----- RECORDS SUPPLIED

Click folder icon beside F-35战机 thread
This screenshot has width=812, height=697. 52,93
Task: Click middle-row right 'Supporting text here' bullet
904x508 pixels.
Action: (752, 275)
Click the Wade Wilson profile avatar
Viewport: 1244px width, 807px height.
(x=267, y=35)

----------

Leaving each word as it is, reproduce all the material.

THE ANSWER
Click folder icon beside F-35战机 thread
This screenshot has width=812, height=697. 52,93
Task: Click middle-row right 'Supporting text here' bullet
904x508 pixels.
Action: (752, 275)
Click the Wade Wilson profile avatar
Viewport: 1244px width, 807px height.
(x=267, y=35)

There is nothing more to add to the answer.